2. Is there any reason why either method *can't* be used?
3. What other methods are there? Or, how would you improve on these methods?
I'd appreciate your input on this subject, or if you can recommend other Apache directives/PHP functions that would be useful in this scenario.
The other method has a tiny bit more overhead, of course, but only a tiny bit, and it should allow you to send the proper status code.
BTW, I've done similar simply by sending the right headers and using include() for the image file. In my case it wasn't that the image file might or might not be found, but someone wanted a specific item in the DB updated whenever specific images were called. So I just did the DB updates based on the request, then sent the headers and included the image file and it worked fine.... I think. I should dig that up and make sure ;-)
Seems that keeping all the caching/serving logic in the PHP scripts adds to portability and ease of updating. Does anyone feel as though there is any significant difference between using the file_exists PHP function or mod_rewrite's -f flag? I'd use mod_rewrite if it was noticeably better -- but it seems that readfile is a low overhead function and I imagine that file_exists is too.
;)
That said, I think if you do benchmark, drcrombie's last post is almost certain to be right.
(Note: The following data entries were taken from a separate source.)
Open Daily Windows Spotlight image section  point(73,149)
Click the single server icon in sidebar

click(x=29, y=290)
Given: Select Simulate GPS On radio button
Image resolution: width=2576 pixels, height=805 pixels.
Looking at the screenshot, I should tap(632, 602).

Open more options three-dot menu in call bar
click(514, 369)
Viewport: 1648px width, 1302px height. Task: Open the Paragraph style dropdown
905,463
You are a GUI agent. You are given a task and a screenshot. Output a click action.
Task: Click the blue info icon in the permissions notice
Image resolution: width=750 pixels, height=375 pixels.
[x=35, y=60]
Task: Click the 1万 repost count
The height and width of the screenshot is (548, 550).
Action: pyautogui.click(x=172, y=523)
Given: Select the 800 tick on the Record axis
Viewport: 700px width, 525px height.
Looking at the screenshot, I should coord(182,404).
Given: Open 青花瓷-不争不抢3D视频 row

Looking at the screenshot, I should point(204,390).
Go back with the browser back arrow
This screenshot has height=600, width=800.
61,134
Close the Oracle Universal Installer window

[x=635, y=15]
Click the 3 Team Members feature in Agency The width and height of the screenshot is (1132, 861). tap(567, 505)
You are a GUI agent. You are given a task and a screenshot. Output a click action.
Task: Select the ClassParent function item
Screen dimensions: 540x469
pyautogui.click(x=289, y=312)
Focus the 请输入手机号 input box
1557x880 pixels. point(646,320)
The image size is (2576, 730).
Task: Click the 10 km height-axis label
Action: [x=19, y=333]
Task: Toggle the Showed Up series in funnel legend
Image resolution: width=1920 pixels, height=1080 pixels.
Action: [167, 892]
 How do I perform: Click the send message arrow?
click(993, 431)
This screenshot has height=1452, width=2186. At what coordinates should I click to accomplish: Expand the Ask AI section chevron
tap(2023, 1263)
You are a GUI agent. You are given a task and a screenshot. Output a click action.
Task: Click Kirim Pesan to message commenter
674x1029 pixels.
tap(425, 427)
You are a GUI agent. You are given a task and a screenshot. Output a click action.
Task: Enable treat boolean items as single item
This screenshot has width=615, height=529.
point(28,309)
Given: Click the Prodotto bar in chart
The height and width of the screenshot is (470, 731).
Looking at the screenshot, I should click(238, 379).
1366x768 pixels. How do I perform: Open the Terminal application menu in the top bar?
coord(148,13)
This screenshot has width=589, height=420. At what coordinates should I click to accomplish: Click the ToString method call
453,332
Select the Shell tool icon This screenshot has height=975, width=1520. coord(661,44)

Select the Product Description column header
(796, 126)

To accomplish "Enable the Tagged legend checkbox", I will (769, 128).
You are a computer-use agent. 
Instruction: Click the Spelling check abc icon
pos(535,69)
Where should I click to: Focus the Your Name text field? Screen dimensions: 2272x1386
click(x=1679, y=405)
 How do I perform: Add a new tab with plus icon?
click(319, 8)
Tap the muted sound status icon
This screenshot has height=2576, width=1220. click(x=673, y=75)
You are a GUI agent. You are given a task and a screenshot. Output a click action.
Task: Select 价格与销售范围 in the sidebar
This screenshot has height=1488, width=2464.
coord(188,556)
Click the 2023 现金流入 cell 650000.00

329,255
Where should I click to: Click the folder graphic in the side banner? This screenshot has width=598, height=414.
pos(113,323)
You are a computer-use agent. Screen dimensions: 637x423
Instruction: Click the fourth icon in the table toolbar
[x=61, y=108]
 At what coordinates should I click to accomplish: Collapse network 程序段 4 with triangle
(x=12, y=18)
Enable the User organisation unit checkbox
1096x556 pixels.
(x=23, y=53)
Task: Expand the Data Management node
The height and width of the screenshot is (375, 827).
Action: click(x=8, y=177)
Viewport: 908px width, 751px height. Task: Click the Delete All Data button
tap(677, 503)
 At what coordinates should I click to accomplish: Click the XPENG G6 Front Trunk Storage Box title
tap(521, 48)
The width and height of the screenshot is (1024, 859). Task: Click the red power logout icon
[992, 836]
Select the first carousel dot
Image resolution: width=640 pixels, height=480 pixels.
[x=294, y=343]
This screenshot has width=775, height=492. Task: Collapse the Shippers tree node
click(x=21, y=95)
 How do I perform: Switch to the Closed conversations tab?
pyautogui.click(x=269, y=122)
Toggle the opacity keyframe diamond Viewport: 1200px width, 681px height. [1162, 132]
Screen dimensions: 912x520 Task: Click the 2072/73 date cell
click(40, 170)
I'm not actually sure that having it in .htaccess or httpd.conf would make that much difference *if* you're already allowing .htaccess with Allow Override. I *think* that the main drag on the server from .htaccess is enabling it at all so that the server is forced to recurse up through the directory hierarchy and check every directory for any parent .htaccess that is in force. Once you've set it to Allow Override, is httpd.conf significantly faster?
Anyway, like he said, not much of a muchness (whatever that means!).